Negli anni alla guida del MEN si sono succeduti diversi direttori fino all’attuale co-direttore Grégoire Mayor, passando per alcune personalità di caratura internazionale come Jean Gabus e Jacques Hainard. Con il mutare delle sensibilità e lo sviluppo della museografia moderna si è anche rimesso in gioco il modo di presentare al pubblico gli oggetti delle collezioni, compresa quella egizia: non tanto allestendo una mostra permanente di stampo classico, quanto facendo ruotare reperti scelti all’interno di esposizioni temporanee, rendendoli quindi funzionali a una data tematica e accompagnandoli da una scenografia di rottura, che non ne valorizzava solo l’aspetto estetico. Alcuni esempi: L’impermanence des choses, C’est pas la mort!, L’art c’est l’art...

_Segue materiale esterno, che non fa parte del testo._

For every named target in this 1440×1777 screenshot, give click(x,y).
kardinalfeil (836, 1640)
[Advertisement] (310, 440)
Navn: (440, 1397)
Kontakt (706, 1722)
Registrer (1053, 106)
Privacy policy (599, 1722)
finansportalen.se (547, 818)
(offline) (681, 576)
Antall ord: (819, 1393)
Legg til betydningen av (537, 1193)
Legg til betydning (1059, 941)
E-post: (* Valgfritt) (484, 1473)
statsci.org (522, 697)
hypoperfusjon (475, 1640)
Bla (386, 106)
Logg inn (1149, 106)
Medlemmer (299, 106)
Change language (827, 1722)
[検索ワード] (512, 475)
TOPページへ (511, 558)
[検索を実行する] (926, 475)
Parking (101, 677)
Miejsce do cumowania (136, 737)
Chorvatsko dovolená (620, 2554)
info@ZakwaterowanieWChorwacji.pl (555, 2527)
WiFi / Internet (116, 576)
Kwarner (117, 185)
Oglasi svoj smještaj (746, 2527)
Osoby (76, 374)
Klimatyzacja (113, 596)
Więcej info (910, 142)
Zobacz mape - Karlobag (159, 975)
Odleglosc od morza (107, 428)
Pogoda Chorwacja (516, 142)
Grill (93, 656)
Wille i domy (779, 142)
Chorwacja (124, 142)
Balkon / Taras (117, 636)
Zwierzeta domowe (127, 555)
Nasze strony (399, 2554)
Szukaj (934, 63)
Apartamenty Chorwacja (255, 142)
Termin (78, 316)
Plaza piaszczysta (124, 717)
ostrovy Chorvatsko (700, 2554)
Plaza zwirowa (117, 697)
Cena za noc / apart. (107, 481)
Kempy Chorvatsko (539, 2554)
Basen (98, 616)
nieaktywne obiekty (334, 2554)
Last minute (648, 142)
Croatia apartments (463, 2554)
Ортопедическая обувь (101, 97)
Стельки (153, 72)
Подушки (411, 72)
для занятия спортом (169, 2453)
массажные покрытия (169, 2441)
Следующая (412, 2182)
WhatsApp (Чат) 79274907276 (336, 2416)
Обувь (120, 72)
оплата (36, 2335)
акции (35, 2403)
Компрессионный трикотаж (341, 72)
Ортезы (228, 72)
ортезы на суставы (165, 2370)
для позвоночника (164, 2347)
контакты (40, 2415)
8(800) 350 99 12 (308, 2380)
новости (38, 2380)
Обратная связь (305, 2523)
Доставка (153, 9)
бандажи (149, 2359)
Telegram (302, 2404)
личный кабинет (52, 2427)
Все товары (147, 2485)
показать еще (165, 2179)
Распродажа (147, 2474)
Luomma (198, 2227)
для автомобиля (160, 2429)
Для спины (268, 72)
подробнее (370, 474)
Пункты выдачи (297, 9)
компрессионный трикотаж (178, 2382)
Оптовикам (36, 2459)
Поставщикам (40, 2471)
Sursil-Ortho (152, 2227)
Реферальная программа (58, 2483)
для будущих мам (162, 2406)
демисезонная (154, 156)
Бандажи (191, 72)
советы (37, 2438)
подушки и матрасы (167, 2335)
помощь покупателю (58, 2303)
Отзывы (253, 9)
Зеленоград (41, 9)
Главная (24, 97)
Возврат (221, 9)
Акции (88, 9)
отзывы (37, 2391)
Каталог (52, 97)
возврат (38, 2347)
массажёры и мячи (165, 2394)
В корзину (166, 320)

Le riflessioni sulla museografia e sul rapporto tra culture diverse presuppongono anche implicazioni politiche legate al colonialismo internazionale e all’appropriazione di tesori artistici da parte delle nazioni dominanti. Un tema del quale si discute oggi e che tocca anche il nostro Paese: «Non le nostre collezioni egizie però, che come detto hanno una storia molto trasparente, essendo frutto di missioni archeologiche ufficiali, seguite da vicino dalle autorità secondo le regole del tempo. La maggior parte di quanto usciva dal terreno rimaneva di proprietà dell’Egitto; solo oggetti meno preziosi ma comunque storicamente significativi venivano lasciati agli archeologi delle missioni straniere». E questo fin dai tempi della fondazione del Museo del Cairo da parte di Auguste Mariette nel 1863. Naturalmente si aprirebbe un discorso sugli scavi clandestini, sul commercio delle antichità e sui relativi diritti di proprietà degli oggetti esposti oggi nei musei, ma qui interessa la collezione egizia del MEN.

Conclude Isadora Rogger: «Il catalogo è importante perché permette di avere uno sguardo a tutto tondo sull’intera collezione, toccando i diversi aspetti legati all’acquisizione, allo studio, al restauro, alla presentazione degli oggetti, dal momento che la grandissima parte della raccolta non è purtroppo fruibile dal pubblico per ragioni di spazio. Quello che faremo comunque è continuare con la rotazione e il prestito ad altri musei delle nostre antichità egizie, poiché meritano di essere conosciute».
E allora perché non pensare un domani a visite virtuali nelle collezioni conservate nei magazzini del MEN? Sarebbe un modo per valorizzarle in mancanza del contatto diretto, come ci ha insegnato la pandemia.